Традиционно, со времен великого Эйлера, физика, механика, а затем и практика машиностроения были основными «поставщиками» вариационных задач. Однако в конце пятидесятых годов новое поле деятельности было открыто не традиционными интересами чистой математики и рутинной инженерной практикой, а той же ракетной техникой. Вывод на орбиту некоторого груза требует огромных затрат энергии. Поэтому становится весьма актуальной проблема выбора такой траектории стартового участка космической ракеты, при движении вдоль которой с той же затратой топлива можно было бы вывести на орбиту лишний килограмм полезного груза. Первым понял суть этой проблемы Д. Е. Охоцимский. Еще в сорок шестом году он опубликовал работу на эту тему.

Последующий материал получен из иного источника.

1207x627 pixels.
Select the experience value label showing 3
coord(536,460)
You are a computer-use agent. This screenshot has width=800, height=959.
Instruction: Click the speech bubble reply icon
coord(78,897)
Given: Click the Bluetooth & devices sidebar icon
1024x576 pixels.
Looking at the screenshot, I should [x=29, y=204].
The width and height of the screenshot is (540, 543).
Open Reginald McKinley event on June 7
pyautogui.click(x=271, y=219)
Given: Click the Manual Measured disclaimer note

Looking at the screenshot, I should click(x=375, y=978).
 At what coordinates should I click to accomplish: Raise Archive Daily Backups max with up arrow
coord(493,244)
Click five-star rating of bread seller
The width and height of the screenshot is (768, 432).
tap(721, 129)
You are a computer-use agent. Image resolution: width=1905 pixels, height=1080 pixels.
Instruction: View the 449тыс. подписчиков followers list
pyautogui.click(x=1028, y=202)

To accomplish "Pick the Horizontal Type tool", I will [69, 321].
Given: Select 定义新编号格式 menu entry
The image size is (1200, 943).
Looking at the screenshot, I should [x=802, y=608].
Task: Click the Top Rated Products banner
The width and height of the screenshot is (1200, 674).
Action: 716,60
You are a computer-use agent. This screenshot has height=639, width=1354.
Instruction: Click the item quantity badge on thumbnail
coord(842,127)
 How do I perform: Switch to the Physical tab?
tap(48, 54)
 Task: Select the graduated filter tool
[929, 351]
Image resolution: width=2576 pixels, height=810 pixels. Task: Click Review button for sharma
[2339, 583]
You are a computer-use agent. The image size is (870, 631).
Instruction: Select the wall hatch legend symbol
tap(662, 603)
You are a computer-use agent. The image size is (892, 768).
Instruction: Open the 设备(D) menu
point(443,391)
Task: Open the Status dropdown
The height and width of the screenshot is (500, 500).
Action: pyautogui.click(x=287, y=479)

Оказалось, что задачи выбора оптимальной траектории выходят за рамки классического анализа (того вариационного исчисления, которое было создано Эйлером и Лагранжем) и требуют разработки новых математических подходов, которые и содержались в знаменитой статье Охоцимского. Но решающий шаг, увы, сделал не он. А о статье Охоцимского помнят только отдельные специалисты.
Дело в том, что лет пять спустя Л. С. Понтрягин опубликовал свой «принцип максимума». Им была предложена чрезвычайно простая и элегантная конструкция, позволяющая сводить нестандартные задачи анализа к краевым задачам для обыкновенных дифференциальных уравнений – задачам трудным, но все же решаемым классическими методами численного анализа. Но, по моему глубокому убеждению, решающий шаг все-таки был сделан Охоцимским: именно он впервые показал, пусть на примере, как надо решать такие задачи. Для этого он использовал так называемые игольчатые вариации и объяснил некоторые особености оптимальных троекторий. Впрочем, игольчатые вариации придумал еще Лежандр в начале XIX века, но кто помнит о таких вещах?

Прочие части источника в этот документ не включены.